Autor: José Antonio Córdoba Fernández
En vísperas de Todos los Santos y de los Difuntos, he podido ver el ajetreo que se forma en la puerta del cementerio local, me imagino, que, como en el resto del país.
Este año, 2021, un año postpandemia, muchas serán las familias que de una forma u otra, rendirán culto o recuerdo a los que ya no están.
La Muerte se ha convertido a fecha de hoy, en la desidia del ser humano. Hasta esta pandemia, donde vivíamos de espaldas a ella, ¡vamos!, y lo seguiremos haciendo, porque tristemente no hemos sido capaces de aprender de lo sucedido, por mucho que el personal se rasgue las vestiduras afirmando que, sí, solo basta salir a la calle y observar.
Pero un servidor que ya escribe bastante sobre algo tan hermoso como es la muerte, hoy quiere en estas líneas y en vísperas de Los Difuntos, recordar a los que aún viven y respiran. Pues nos hemos limitado a llorar a los que se han ido, mientras se pasa absolutamente de los que aún están presentes.
El otro día acudía al hospital para una cura, y me llamó la atención, o mejor dicho, simplemente ratifiqué algo que vengo viendo en los últimos años. Una señora, paraba a un médico para contarle de su padecimiento, a los pocos minutos de la conversación, en la cual no quise ser escuchante, pude verla llorar, aferrándose al brazo del doctor. Pero lo curioso de todo, es que aquella señora, estaba más necesitada de un abrazo, que del posible consejo médico. ¡Un abrazo!, estamos faltos del contacto humano.
La Pandemia, nos ha robado lo poco de aquello que venimos perdiendo en pos de una App, ¡la humanidad! Hoy ver en una sala de espera a alguien sin un móvil en la mano, llama la atención, más, que la cartelería en sus paredes.
Estamos, nos estamos privando de la naturalidad del ser humano.

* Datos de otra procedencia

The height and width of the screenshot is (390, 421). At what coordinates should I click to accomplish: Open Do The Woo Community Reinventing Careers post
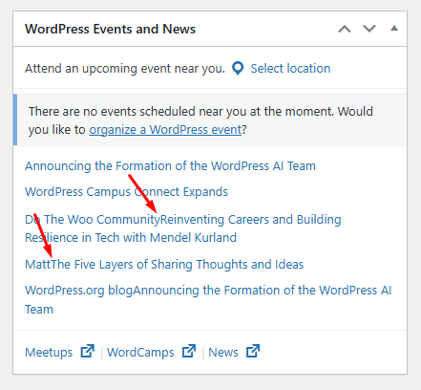183,228
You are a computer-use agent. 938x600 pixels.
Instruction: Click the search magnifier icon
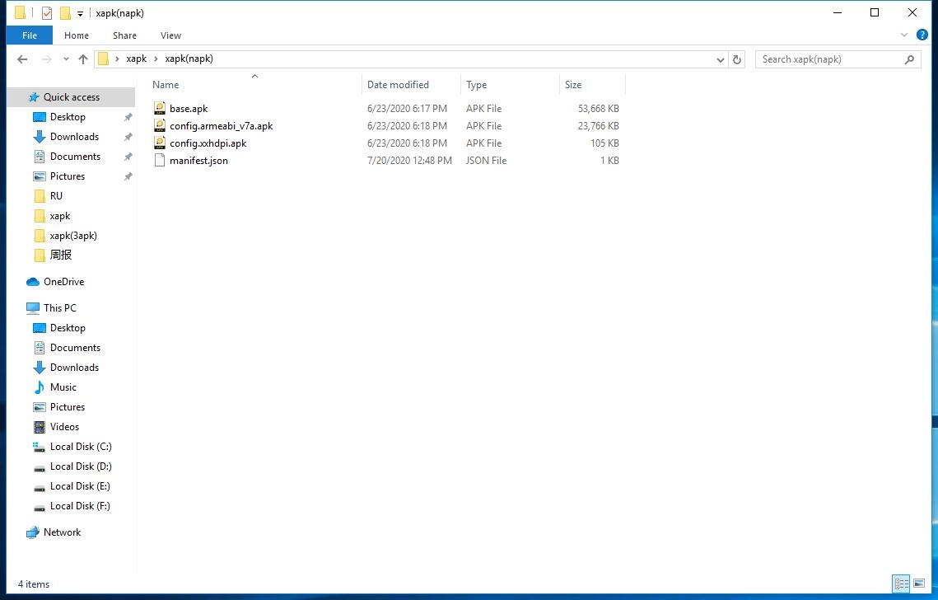pyautogui.click(x=909, y=59)
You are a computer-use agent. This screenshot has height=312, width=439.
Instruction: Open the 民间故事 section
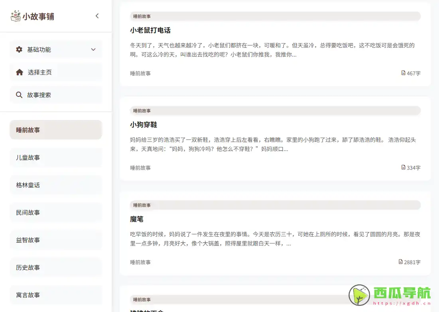(x=55, y=212)
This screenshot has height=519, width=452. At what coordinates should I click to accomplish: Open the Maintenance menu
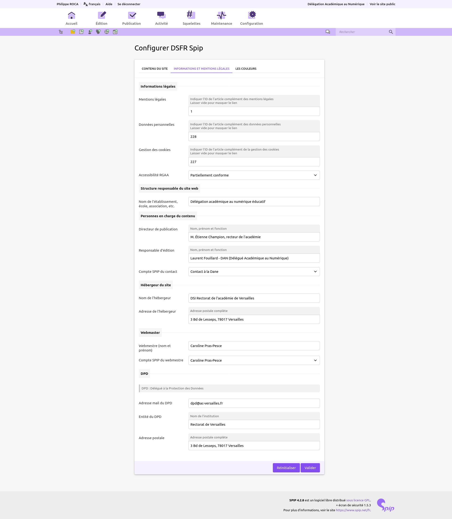(221, 18)
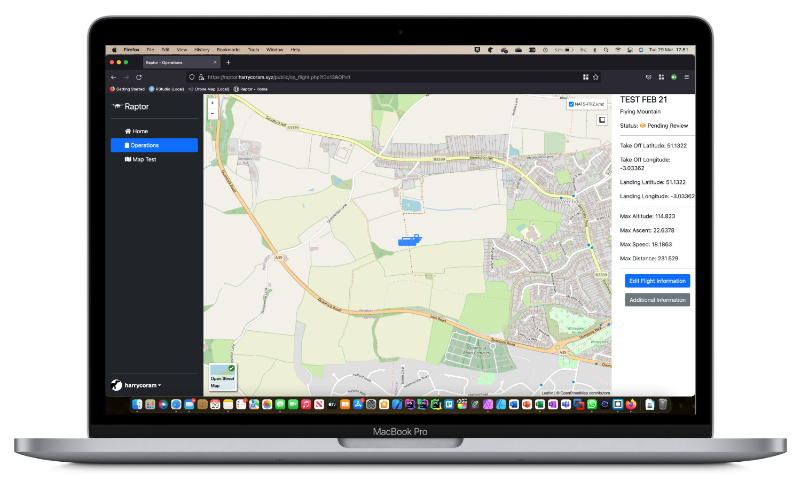The width and height of the screenshot is (801, 481).
Task: Click the map fullscreen toggle icon
Action: click(602, 120)
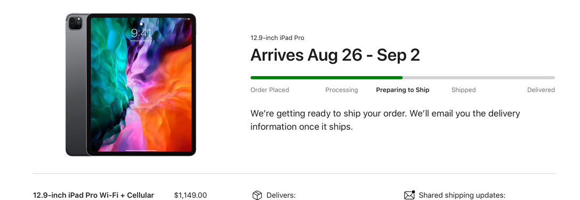Click the gray unfilled portion of progress bar
580x200 pixels.
pyautogui.click(x=479, y=78)
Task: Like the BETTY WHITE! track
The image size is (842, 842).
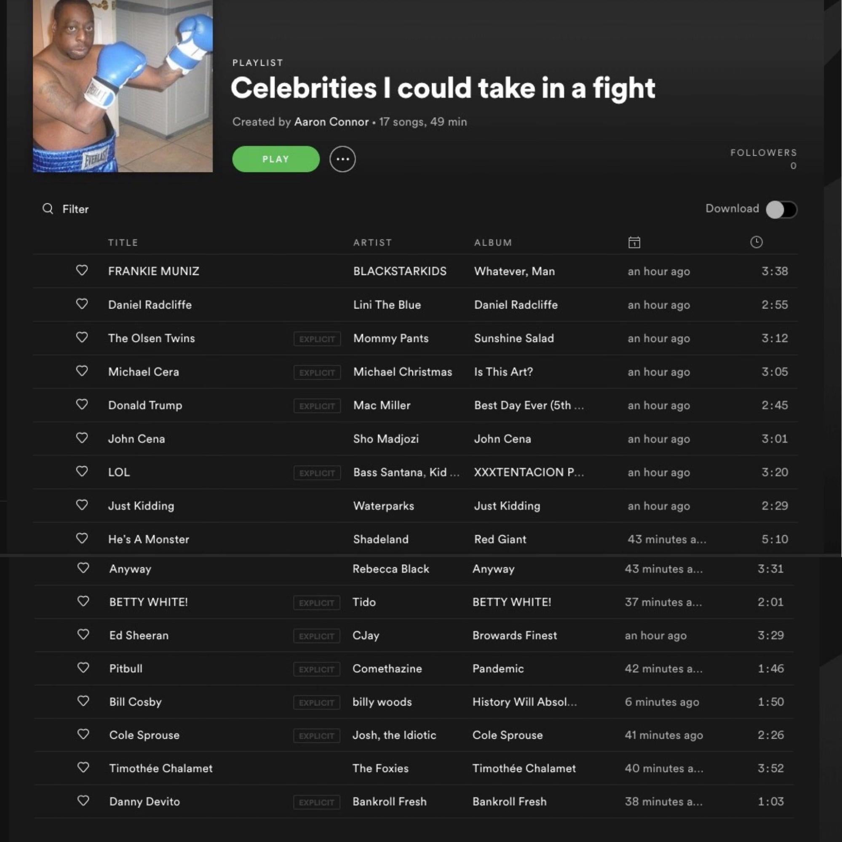Action: [x=83, y=601]
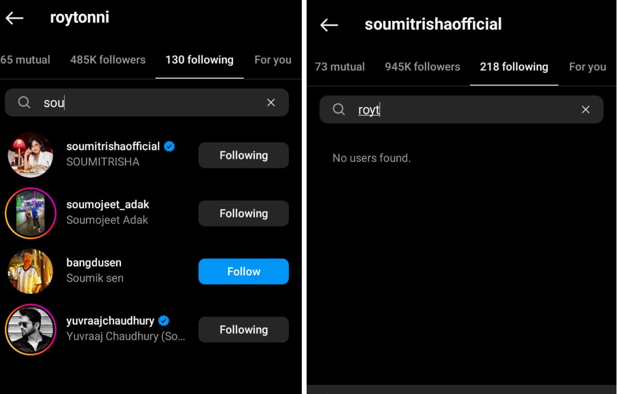Clear the 'sou' search text
The image size is (617, 394).
click(x=271, y=103)
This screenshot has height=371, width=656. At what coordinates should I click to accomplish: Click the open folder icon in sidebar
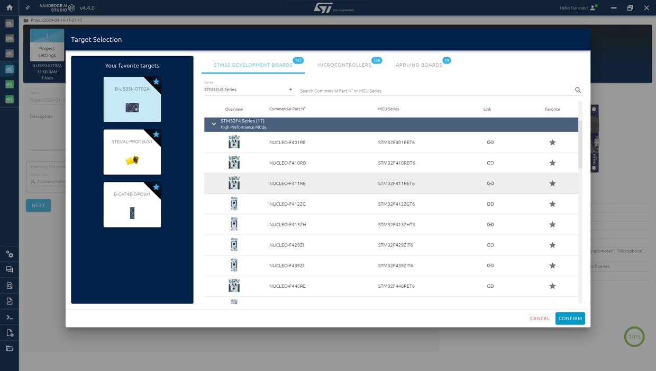[10, 348]
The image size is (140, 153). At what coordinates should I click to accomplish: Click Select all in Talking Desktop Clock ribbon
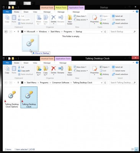click(x=117, y=67)
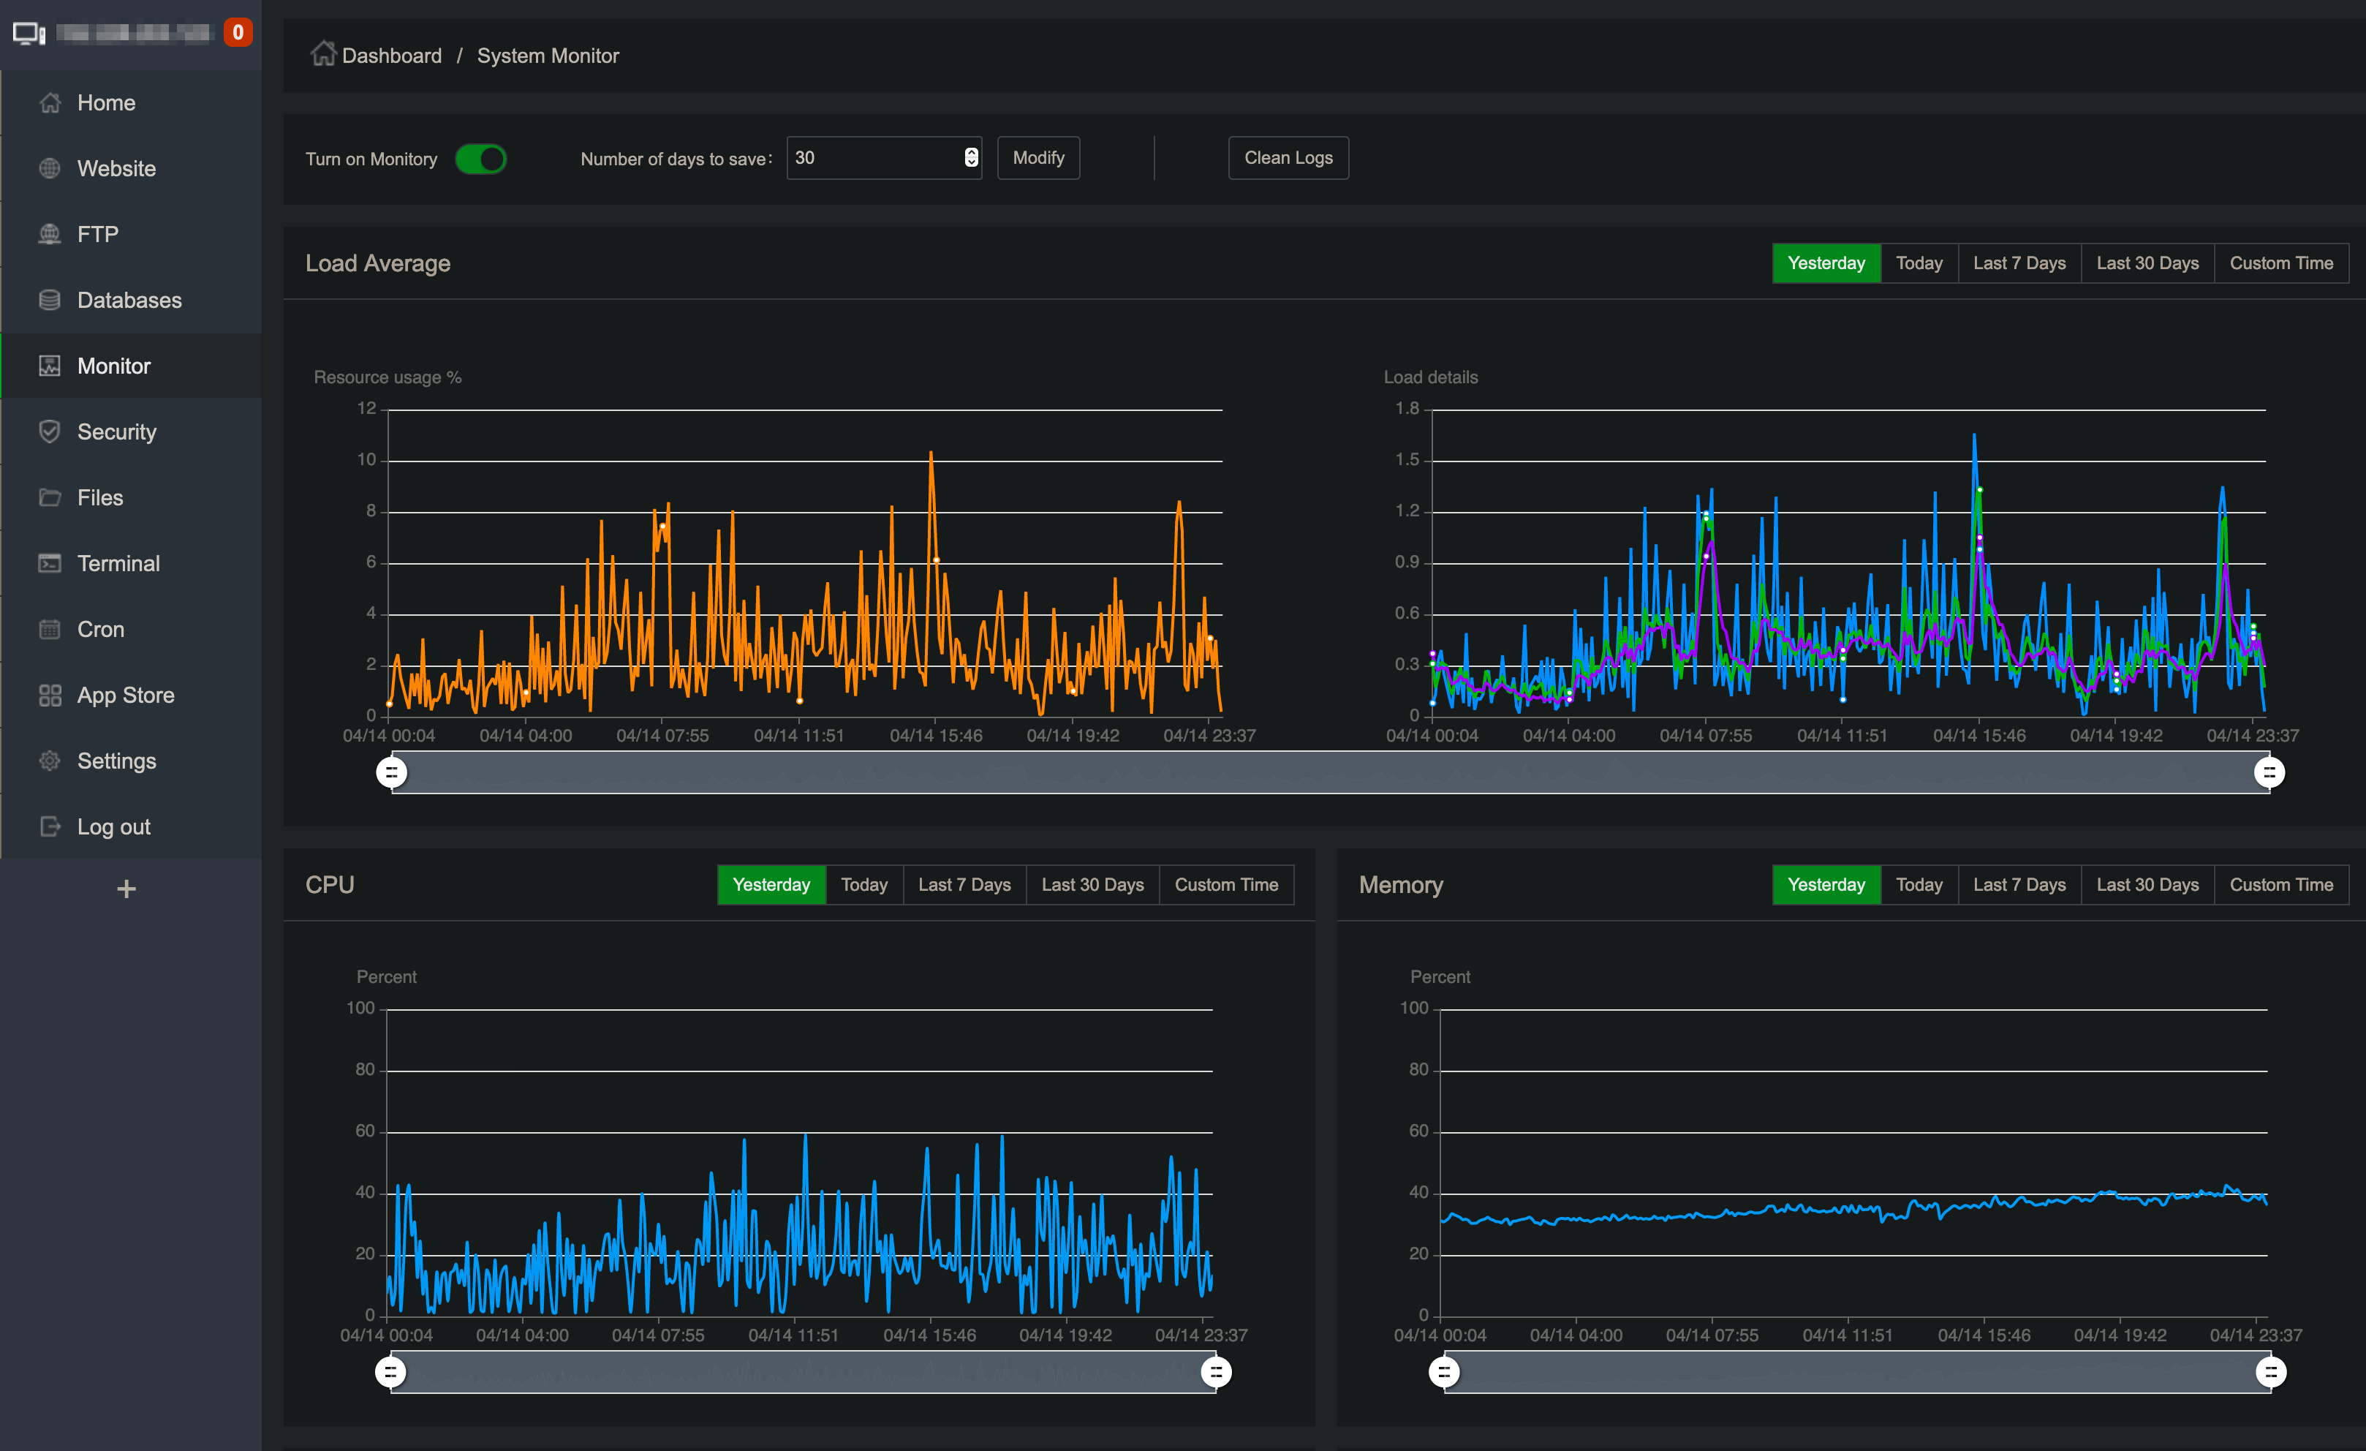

Hoy donde las relaciones se hacen por las redes, donde es más fácil, no salir a la calle, que salir. Donde las puestas de sol, son la foto excusa, para decir a los demás por las redes que aún somos humanos.
Pero en estos días de celebración de los que se marcharon a otros mundos; de flores; de limpiar lápidas, y conciencia (esto último es relativo) Hoy, os invito a dejar el móvil, y abrazar. Os invito a dejar el móvil, y escuchar a quien tienes al lado, pero no a través de un audio.
No nos olvidemos de ser humanos. ¿De verdad crees que una App, te da el calor y la pasión de un beso?